Camlistore Roadmap
Last updated 2012-10-20
Phase 1
Here’s where Camlistore is currently at as of 2012-10-20. Let’s retroactively call it “Phase 1”.
* we have a protocol,
* we have a data/storage model,
* we have a good indexing story,
* we have a good implementation with lots of storage backends and indexing backends,
* we have lots of good tests
* we run either stand-alone or (kinda, with some bitrot) on App Engine,
* we have most of a sharing story / model, and partial implementation,
* we have a GC story, but no implementation
* we have an ugly web frontend for both owner management, and also publishing (also ugly)
… but we’re not really using it yet.
Phase 2
For the next stage of Camlistore development (let’s call it “Phase 2”) we now need to start using it ourselves, a lot. Only our own usage will drive usability, improve performance, and find bugs.
Here’s my goal for the next phase of development.
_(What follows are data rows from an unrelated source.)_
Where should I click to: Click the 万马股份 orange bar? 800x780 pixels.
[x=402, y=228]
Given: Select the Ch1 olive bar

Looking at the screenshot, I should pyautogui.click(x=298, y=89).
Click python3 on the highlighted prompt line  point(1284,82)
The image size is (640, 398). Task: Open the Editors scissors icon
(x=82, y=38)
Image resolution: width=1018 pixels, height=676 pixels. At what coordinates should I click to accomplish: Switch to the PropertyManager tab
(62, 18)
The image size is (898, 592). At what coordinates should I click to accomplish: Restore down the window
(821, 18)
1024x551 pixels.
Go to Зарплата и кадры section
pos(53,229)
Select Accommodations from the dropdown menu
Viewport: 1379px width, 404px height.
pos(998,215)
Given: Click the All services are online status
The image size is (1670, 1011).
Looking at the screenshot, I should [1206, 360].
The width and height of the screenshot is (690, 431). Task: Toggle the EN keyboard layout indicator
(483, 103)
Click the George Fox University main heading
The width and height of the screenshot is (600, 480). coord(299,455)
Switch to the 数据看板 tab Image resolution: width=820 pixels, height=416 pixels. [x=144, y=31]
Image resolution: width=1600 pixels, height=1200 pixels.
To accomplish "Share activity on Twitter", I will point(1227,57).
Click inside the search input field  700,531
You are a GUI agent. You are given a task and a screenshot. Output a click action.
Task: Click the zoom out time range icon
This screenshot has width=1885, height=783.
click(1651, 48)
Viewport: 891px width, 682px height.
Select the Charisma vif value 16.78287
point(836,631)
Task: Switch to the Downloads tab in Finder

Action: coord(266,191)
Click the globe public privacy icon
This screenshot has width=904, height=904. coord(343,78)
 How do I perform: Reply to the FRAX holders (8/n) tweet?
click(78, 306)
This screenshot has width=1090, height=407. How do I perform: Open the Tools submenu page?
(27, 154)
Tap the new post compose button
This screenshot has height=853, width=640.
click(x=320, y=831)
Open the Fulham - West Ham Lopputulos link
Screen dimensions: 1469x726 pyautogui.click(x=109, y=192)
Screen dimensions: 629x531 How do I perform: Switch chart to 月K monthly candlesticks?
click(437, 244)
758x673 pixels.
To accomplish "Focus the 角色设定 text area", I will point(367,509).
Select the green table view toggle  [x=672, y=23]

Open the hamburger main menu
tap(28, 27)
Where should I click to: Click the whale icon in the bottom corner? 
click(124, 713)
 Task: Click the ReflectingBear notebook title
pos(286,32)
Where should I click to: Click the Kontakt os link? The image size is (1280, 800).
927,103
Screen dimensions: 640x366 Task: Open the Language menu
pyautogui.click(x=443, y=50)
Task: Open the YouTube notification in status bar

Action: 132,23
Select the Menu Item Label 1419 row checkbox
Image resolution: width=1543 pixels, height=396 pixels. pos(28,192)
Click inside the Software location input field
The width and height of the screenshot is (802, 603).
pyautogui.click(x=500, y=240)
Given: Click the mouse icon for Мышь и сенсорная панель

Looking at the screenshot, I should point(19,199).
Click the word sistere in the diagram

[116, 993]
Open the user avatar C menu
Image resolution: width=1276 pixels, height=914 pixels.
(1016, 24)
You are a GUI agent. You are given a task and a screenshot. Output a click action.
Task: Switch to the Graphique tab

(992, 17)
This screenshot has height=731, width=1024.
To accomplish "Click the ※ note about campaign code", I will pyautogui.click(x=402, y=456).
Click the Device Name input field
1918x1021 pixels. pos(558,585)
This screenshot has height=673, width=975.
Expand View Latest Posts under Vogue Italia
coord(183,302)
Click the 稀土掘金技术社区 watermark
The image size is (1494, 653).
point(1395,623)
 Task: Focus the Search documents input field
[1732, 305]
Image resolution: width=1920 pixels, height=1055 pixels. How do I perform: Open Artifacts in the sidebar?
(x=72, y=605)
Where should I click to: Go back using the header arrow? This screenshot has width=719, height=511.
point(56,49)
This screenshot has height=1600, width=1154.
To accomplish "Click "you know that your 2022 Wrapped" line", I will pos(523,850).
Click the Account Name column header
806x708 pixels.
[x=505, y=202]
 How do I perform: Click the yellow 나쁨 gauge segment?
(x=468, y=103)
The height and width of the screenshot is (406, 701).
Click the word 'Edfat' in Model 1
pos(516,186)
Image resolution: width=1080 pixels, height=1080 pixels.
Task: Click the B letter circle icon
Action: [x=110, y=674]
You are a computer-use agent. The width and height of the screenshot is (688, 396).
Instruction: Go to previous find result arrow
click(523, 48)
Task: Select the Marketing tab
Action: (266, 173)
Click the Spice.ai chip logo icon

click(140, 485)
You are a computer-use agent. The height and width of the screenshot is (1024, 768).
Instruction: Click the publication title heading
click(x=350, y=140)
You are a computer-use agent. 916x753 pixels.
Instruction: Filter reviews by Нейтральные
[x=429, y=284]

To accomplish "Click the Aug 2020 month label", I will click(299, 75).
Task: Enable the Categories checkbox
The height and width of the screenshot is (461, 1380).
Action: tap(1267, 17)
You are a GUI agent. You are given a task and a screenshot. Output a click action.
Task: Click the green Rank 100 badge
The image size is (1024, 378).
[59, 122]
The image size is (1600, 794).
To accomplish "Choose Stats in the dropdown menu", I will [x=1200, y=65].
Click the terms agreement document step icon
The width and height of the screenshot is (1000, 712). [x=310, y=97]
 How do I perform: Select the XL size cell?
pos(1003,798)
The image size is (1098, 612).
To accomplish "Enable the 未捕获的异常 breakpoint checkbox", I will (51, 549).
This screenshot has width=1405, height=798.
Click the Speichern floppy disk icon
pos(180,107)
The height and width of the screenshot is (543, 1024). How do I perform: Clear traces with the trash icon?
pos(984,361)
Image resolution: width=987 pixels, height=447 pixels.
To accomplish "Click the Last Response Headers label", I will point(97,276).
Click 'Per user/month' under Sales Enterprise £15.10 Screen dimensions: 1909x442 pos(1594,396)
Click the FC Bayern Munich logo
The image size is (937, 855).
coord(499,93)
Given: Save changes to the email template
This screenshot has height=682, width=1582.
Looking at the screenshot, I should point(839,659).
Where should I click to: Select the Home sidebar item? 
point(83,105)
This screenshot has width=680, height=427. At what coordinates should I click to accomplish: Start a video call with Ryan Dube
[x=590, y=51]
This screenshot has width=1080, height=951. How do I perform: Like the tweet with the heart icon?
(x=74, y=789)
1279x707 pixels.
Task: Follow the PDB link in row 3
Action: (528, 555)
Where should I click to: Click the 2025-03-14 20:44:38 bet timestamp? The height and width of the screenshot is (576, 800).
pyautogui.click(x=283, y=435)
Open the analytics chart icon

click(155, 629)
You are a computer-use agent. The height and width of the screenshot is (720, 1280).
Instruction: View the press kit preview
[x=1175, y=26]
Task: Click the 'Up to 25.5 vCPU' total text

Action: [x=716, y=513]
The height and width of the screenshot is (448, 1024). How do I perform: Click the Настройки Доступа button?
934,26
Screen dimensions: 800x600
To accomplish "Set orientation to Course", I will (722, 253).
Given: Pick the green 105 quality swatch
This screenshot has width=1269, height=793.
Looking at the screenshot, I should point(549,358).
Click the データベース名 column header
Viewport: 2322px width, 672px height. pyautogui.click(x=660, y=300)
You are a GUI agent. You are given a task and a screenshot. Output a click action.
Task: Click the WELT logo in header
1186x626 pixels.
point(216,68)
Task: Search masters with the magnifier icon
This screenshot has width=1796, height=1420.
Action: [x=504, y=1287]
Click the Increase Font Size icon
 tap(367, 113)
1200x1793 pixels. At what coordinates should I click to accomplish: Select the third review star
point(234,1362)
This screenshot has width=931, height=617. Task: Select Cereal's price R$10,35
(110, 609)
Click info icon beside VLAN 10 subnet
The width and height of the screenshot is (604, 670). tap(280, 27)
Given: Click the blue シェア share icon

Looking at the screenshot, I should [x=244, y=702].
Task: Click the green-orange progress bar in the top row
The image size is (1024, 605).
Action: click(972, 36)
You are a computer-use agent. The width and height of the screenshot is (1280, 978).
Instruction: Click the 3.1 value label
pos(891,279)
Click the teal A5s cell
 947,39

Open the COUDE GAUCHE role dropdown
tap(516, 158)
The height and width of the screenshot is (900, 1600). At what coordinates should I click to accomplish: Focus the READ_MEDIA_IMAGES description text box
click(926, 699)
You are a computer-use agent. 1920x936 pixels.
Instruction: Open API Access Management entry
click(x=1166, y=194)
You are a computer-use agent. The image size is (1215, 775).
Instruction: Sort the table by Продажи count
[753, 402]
Some people might call this a “story” or something. But this is where we should be at the end of Phase 2:
- All my computers are backed up regularly as static snapshots.
- Certain file types (at least, say, image files) are also in the process available as content-based permanodes.
- I can easily cammount (read-only) any computer’s backup at any snapshot date.
- S3 mirroring is rock-solid.
- sync should persist on disk where it’s at (“I’ve replicated everything before ‘sha1-f00ba4.....’) so an already-configured camlistored restart resumes syncing.
- All the pictures I take on my phone are backed up regularly, with one permanode per photo. This happens both
- on-demand (“Share to Camlistore” on either a single or multiple photos, with progress bars and ongoing notifications)
- automatically (all photos) when the phone is both power and wifi.
- Modify existing Android app to use camput as child process (Go cross-compiled to ARM). I have code for this.
- The web UI has a photo-specific mode, to show me all recent photo permanodes, with
- infinite scrolling page of thumbnails. no “pages”
- Bonus: box to jump to a date.
- I can select, range-select, multi-select, unselect thumbnails, then take mass actions on them:
- make a set (e.g. first grouping a time series into an event “All July 2012 camping photos”, then further grouping into “Good July 2012 Camping Photos”, then sharing either/both)
- Good photo publishing mode. Doesn’t need to be infinitely configurable yet. One good fixed design is fine.
- Needs to support either public URLs or secret links.
- Must support downloading a tarball/zip of all photos. (bonus: tar.gz/zip also includes a zip of all camlistore metadata blobs for others to import into their camlistore repos)
- Goal: I can serve pics from http://bradfitz.com/pics/<galleryname> or /pics/<galleryname>?key=xxxx or something
Problems foreseen and other TODOs for the above:
- Will require campput’s what-have-I-down/sha1’d caching to be better. We were waiting on leveldb-go, but we might need a crutch in the meantime. diskkv or something?
- EXIF library into third_party, and/or developed. get photo date out of JPEGs. (later: index GPS too with geospatial index. for now extract the GPS as an attribute)
- file chunking needs to solidify. size histograms look too small. we need different behavior for the beginnings and ends of files. We need to look at file(1) and EXIF access patterns, including extracting EXIF thumbnails.
- Goal: open “gthumb” on a remote camlistore repo with minimal bandwidth and high latency and have it be usable, with minimal transfers to get the EXIF thumbnails.
- We should have a mode to camlistore or cammount where it injects that latency and limits the bandwidth for testing.
[TODO: add links to bugs for each item above, creating bugs where necessary]
Phase 3, 4, ….
Phase 3:
- start making it at least geek-friendly. not the masses, but halfway technical people.
- better FUSE, including writable fuse.
- I’m using camlistore and bradfitz.com/* publishing for blog posts / “social media” stuff too, not just for photos.
- import/export picasa, twitter, g+, foursquare, etc.
- GC (per Mathieu request)
- …
Phase n:
- your non-techie friends/family can use it
- it won’t be called “Camlistore”. it will have an end-user name.